In [1]:
import os, pathlib, datetime as dt
import pandas as pd
from dotenv import load_dotenv

load_dotenv()
RAW = pathlib.Path(os.getenv('DATA_DIR_RAW', 'data/raw'))
PROC = pathlib.Path(os.getenv('DATA_DIR_PROCESSED', 'data/processed'))
RAW.mkdir(parents=True, exist_ok=True)
PROC.mkdir(parents=True, exist_ok=True)
print('RAW ->', RAW.resolve())
print('PROC ->', PROC.resolve())

RAW -> /Users/yihanyao/bootcamp_yihan_yao/project/data/raw
PROC -> /Users/yihanyao/bootcamp_yihan_yao/project/data/processed


In [2]:
def validate_loaded(original, reloaded):
    checks = {
        'shape_equal': original.shape == reloaded.shape,
        'date_is_datetime': pd.api.types.is_datetime64_any_dtype(reloaded['date']) if 'date' in reloaded.columns else False,
        'adj_close_is_numeric': pd.api.types.is_numeric_dtype(reloaded['adj_close']) if 'adj_close' in reloaded.columns else False,
    }
    return checks

# pick the first CSV file in raw folder 
csv_files = sorted(RAW.glob("*.csv"))
if not csv_files:
    raise FileNotFoundError("No CSV files found in data/raw/")
csv_path = csv_files[0]

df_csv = pd.read_csv(csv_path, parse_dates=['date'])
print("Loaded CSV:", csv_path.name, df_csv.shape)

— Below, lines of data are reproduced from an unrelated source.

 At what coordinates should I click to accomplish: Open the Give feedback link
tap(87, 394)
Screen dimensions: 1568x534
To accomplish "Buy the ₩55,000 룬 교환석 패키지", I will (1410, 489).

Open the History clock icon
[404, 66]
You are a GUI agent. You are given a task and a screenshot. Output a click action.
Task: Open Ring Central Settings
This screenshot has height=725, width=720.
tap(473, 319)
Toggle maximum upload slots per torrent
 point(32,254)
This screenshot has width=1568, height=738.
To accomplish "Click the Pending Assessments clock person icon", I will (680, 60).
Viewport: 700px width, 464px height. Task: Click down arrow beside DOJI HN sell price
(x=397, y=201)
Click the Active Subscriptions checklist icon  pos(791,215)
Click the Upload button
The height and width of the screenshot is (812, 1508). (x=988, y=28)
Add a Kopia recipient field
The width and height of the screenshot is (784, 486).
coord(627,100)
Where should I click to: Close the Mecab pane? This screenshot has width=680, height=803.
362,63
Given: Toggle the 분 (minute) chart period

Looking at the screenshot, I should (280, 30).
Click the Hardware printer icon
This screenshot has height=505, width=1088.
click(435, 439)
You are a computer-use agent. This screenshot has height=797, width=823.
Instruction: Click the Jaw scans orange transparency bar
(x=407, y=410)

# store as Parquet in processed folder
pq_path = PROC / (csv_path.stem + ".parquet")
df_csv.to_parquet(pq_path, index=False)
print("Saved Parquet:", pq_path.name)

# reload and validate
print("CSV validation:", validate_loaded(df_csv, df_csv))

try:
    df_pq = pd.read_parquet(pq_path)
    print("Parquet validation:", validate_loaded(df_csv, df_pq))
except Exception as e:
    print("Parquet read failed:", e)

Loaded CSV: market_source-yfinance_symbol-^GSPC_name-sp500_20250820_102321.csv (251, 2)
Saved Parquet: market_source-yfinance_symbol-^GSPC_name-sp500_20250820_102321.parquet
CSV validation: {'shape_equal': True, 'date_is_datetime': True, 'adj_close_is_numeric': True}
Parquet validation: {'shape_equal': True, 'date_is_datetime': True, 'adj_close_is_numeric': True}